Don McKechnie

Personal information
- Full name: Donald Ernest Cameron McKechnie
- Born: 23 March 1944 Dunedin, Otago, New Zealand
- Died: 10 August 2021 (aged 77) Balclutha, South Otago, New Zealand
- Batting: Right-handed
- Bowling: Slow left-arm orthodox

Domestic team information
- 1975/76–1980/81: Otago

Career statistics
| Competition | First-class | List A |
| Matches | 17 | 1 |
| Runs scored | 278 | 21 |
| Batting average | 11.12 | 21.00 |
| 100s/50s | 0/0 | 0/0 |
| Top score | 49* | 21 |
| Balls bowled | 2,408 | 60 |
| Wickets | 37 | 2 |
| Bowling average | 24.35 | 18.50 |
| 5 wickets in innings | 1 | 0 |
| 10 wickets in match | 0 | 0 |
| Best bowling | 6/65 | 2/37 |
| Catches/stumpings | 13/– | 0/– |
- Source: Cricinfo, 22 September 2021

= Don McKechnie =

New Zealand cricketer (1944–2021)

Donald Ernest Cameron McKechnie (23 March 1944 – 10 August 2021) was a New Zealand cricketer and umpire. He was born at Dunedin in Otago in 1944 and educated at King's High School in the city.

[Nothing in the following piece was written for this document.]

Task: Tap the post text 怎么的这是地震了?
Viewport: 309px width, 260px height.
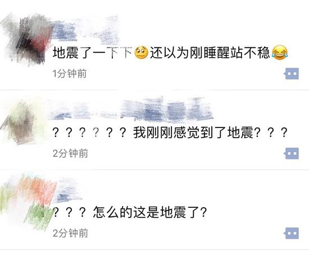Action: point(150,212)

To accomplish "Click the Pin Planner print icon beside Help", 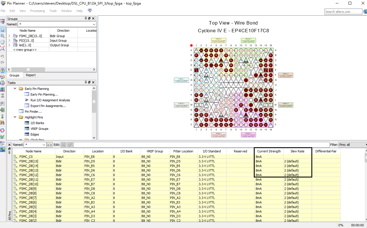I will coord(89,10).
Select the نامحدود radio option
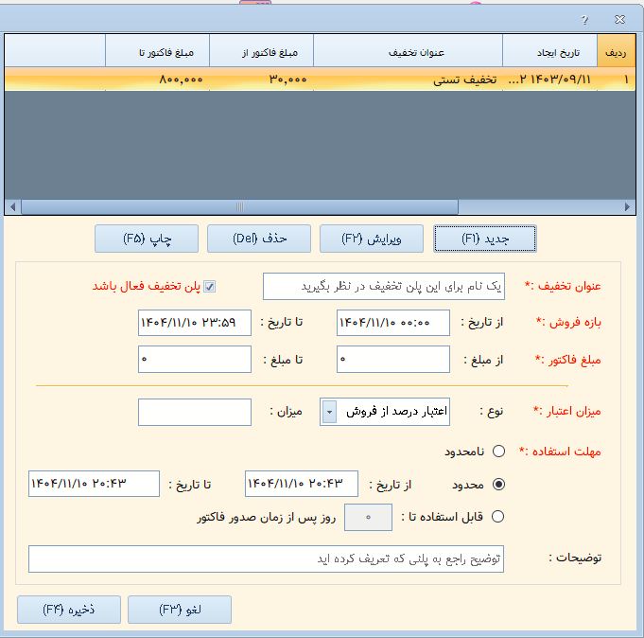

A left-arm spin bowler, McKechnie played 17 first-class matches for Otago between 1975 and 1981. His most successful match was against Auckland in 1975–76, when he took 3 for 71 and 6 for 65 and Otago won by 10 runs. He won the player of the match award in the low-scoring match against Wellington in 1976–77 when he took six wickets and three catches and top-scored in Otago's first innings with 27 batting at number nine.

Later, McKechnie became an umpire, officiating in eight first-class matches between 1986 and 1990. He died in Balclutha on 10 August 2021.